Your task:
Write the whole listing out again, word for word.

:: Data for this task ::

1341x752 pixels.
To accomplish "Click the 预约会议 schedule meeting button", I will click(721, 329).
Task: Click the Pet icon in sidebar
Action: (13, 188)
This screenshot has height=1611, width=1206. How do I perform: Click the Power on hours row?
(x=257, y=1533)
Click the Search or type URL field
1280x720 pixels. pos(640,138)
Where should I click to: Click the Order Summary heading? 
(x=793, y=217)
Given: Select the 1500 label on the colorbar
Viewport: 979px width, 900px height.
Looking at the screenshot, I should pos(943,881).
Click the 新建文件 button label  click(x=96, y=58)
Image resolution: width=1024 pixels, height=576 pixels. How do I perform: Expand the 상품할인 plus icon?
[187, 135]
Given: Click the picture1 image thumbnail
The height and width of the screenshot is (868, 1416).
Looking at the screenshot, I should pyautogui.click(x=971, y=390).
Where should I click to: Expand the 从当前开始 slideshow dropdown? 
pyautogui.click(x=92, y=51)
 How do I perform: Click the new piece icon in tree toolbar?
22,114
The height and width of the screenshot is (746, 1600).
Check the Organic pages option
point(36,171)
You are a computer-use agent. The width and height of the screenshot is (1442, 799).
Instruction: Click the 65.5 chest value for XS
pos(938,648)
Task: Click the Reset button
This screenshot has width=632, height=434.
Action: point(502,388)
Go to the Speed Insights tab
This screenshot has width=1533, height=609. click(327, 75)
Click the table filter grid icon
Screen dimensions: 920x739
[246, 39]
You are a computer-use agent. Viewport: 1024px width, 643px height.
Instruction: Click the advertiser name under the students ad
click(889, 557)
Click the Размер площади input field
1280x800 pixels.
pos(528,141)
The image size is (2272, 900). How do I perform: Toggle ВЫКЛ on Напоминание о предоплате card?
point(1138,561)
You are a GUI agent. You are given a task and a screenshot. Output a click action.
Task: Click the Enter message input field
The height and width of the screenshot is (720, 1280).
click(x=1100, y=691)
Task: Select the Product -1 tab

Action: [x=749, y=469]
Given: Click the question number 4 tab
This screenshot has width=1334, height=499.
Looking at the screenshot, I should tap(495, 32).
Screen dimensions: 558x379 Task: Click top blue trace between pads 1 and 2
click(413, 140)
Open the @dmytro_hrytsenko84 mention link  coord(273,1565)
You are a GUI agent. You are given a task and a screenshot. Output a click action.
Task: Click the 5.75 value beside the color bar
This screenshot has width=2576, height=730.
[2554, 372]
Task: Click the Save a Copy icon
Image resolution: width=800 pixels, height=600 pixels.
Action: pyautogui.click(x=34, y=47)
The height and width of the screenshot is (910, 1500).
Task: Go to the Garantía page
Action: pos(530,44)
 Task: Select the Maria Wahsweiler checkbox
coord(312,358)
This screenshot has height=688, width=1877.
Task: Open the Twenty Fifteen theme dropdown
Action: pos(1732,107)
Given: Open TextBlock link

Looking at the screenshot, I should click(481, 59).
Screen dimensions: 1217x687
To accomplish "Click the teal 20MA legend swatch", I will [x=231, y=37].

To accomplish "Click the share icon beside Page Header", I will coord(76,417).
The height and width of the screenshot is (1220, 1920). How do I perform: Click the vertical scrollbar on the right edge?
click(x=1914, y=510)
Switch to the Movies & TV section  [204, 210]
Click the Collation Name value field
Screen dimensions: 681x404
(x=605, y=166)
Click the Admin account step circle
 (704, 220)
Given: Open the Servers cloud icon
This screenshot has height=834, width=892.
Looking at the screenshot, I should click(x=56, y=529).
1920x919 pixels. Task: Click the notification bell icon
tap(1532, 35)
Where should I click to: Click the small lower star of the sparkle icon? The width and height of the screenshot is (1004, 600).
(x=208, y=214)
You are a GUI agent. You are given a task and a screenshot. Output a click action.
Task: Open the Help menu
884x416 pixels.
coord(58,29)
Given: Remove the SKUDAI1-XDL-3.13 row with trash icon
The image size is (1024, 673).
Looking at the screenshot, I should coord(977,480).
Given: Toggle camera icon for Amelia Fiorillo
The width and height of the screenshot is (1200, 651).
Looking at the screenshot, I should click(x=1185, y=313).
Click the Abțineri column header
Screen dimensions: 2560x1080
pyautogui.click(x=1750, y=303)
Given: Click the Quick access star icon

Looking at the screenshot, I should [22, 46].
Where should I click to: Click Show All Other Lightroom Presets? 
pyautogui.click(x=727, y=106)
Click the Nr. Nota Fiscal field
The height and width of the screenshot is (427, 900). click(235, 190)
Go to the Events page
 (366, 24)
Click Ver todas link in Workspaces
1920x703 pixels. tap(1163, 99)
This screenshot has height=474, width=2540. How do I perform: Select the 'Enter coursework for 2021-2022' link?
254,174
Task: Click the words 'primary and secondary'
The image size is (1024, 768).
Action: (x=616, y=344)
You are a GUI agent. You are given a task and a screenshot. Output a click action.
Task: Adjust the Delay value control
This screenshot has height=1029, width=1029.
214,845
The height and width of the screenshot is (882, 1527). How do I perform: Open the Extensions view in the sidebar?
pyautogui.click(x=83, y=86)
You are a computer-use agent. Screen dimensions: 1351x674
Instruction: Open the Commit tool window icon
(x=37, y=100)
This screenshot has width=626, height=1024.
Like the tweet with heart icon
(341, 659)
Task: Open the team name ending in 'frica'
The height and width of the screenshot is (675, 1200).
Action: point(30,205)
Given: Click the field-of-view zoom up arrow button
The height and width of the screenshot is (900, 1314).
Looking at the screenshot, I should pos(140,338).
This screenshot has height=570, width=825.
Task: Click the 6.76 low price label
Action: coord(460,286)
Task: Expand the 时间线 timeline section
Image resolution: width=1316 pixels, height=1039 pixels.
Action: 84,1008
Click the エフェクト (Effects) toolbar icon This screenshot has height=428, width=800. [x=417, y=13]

:::

Exercise solution:
1341x752 pixels.
To accomplish "Click the 预约会议 schedule meeting button", I will click(721, 329).
Task: Click the Pet icon in sidebar
Action: (13, 188)
This screenshot has height=1611, width=1206. How do I perform: Click the Power on hours row?
(x=257, y=1533)
Click the Search or type URL field
1280x720 pixels. pos(640,138)
Where should I click to: Click the Order Summary heading? 
(x=793, y=217)
Given: Select the 1500 label on the colorbar
Viewport: 979px width, 900px height.
Looking at the screenshot, I should pos(943,881).
Click the 新建文件 button label  click(x=96, y=58)
Image resolution: width=1024 pixels, height=576 pixels. How do I perform: Expand the 상품할인 plus icon?
[187, 135]
Given: Click the picture1 image thumbnail
The height and width of the screenshot is (868, 1416).
Looking at the screenshot, I should pyautogui.click(x=971, y=390).
Where should I click to: Expand the 从当前开始 slideshow dropdown? 
pyautogui.click(x=92, y=51)
 How do I perform: Click the new piece icon in tree toolbar?
22,114
The height and width of the screenshot is (746, 1600).
Check the Organic pages option
point(36,171)
You are a computer-use agent. The width and height of the screenshot is (1442, 799).
Instruction: Click the 65.5 chest value for XS
pos(938,648)
Task: Click the Reset button
This screenshot has width=632, height=434.
Action: point(502,388)
Go to the Speed Insights tab
This screenshot has width=1533, height=609. click(327, 75)
Click the table filter grid icon
Screen dimensions: 920x739
[246, 39]
You are a computer-use agent. Viewport: 1024px width, 643px height.
Instruction: Click the advertiser name under the students ad
click(889, 557)
Click the Размер площади input field
1280x800 pixels.
pos(528,141)
The image size is (2272, 900). How do I perform: Toggle ВЫКЛ on Напоминание о предоплате card?
point(1138,561)
You are a GUI agent. You are given a task and a screenshot. Output a click action.
Task: Click the Enter message input field
The height and width of the screenshot is (720, 1280).
click(x=1100, y=691)
Task: Select the Product -1 tab

Action: [x=749, y=469]
Given: Click the question number 4 tab
This screenshot has width=1334, height=499.
Looking at the screenshot, I should tap(495, 32).
Screen dimensions: 558x379 Task: Click top blue trace between pads 1 and 2
click(413, 140)
Open the @dmytro_hrytsenko84 mention link  coord(273,1565)
You are a GUI agent. You are given a task and a screenshot. Output a click action.
Task: Click the 5.75 value beside the color bar
This screenshot has width=2576, height=730.
[2554, 372]
Task: Click the Save a Copy icon
Image resolution: width=800 pixels, height=600 pixels.
Action: pyautogui.click(x=34, y=47)
The height and width of the screenshot is (910, 1500).
Task: Go to the Garantía page
Action: pos(530,44)
 Task: Select the Maria Wahsweiler checkbox
coord(312,358)
This screenshot has height=688, width=1877.
Task: Open the Twenty Fifteen theme dropdown
Action: pos(1732,107)
Given: Open TextBlock link

Looking at the screenshot, I should click(481, 59).
Screen dimensions: 1217x687
To accomplish "Click the teal 20MA legend swatch", I will [x=231, y=37].

To accomplish "Click the share icon beside Page Header", I will coord(76,417).
The height and width of the screenshot is (1220, 1920). How do I perform: Click the vertical scrollbar on the right edge?
click(x=1914, y=510)
Switch to the Movies & TV section  [204, 210]
Click the Collation Name value field
Screen dimensions: 681x404
(x=605, y=166)
Click the Admin account step circle
 (704, 220)
Given: Open the Servers cloud icon
This screenshot has height=834, width=892.
Looking at the screenshot, I should click(x=56, y=529).
1920x919 pixels. Task: Click the notification bell icon
tap(1532, 35)
Where should I click to: Click the small lower star of the sparkle icon? The width and height of the screenshot is (1004, 600).
(x=208, y=214)
You are a GUI agent. You are given a task and a screenshot. Output a click action.
Task: Open the Help menu
884x416 pixels.
coord(58,29)
Given: Remove the SKUDAI1-XDL-3.13 row with trash icon
The image size is (1024, 673).
Looking at the screenshot, I should coord(977,480).
Given: Toggle camera icon for Amelia Fiorillo
The width and height of the screenshot is (1200, 651).
Looking at the screenshot, I should click(x=1185, y=313).
Click the Abțineri column header
Screen dimensions: 2560x1080
pyautogui.click(x=1750, y=303)
Given: Click the Quick access star icon

Looking at the screenshot, I should [22, 46].
Where should I click to: Click Show All Other Lightroom Presets? 
pyautogui.click(x=727, y=106)
Click the Nr. Nota Fiscal field
The height and width of the screenshot is (427, 900). click(235, 190)
Go to the Events page
 (366, 24)
Click Ver todas link in Workspaces
1920x703 pixels. tap(1163, 99)
This screenshot has height=474, width=2540. How do I perform: Select the 'Enter coursework for 2021-2022' link?
254,174
Task: Click the words 'primary and secondary'
The image size is (1024, 768).
Action: (x=616, y=344)
You are a GUI agent. You are given a task and a screenshot. Output a click action.
Task: Adjust the Delay value control
This screenshot has height=1029, width=1029.
214,845
The height and width of the screenshot is (882, 1527). How do I perform: Open the Extensions view in the sidebar?
pyautogui.click(x=83, y=86)
You are a computer-use agent. Screen dimensions: 1351x674
Instruction: Open the Commit tool window icon
(x=37, y=100)
This screenshot has width=626, height=1024.
Like the tweet with heart icon
(341, 659)
Task: Open the team name ending in 'frica'
The height and width of the screenshot is (675, 1200).
Action: point(30,205)
Given: Click the field-of-view zoom up arrow button
The height and width of the screenshot is (900, 1314).
Looking at the screenshot, I should pos(140,338).
This screenshot has height=570, width=825.
Task: Click the 6.76 low price label
Action: coord(460,286)
Task: Expand the 时间线 timeline section
Image resolution: width=1316 pixels, height=1039 pixels.
Action: 84,1008
Click the エフェクト (Effects) toolbar icon This screenshot has height=428, width=800. [x=417, y=13]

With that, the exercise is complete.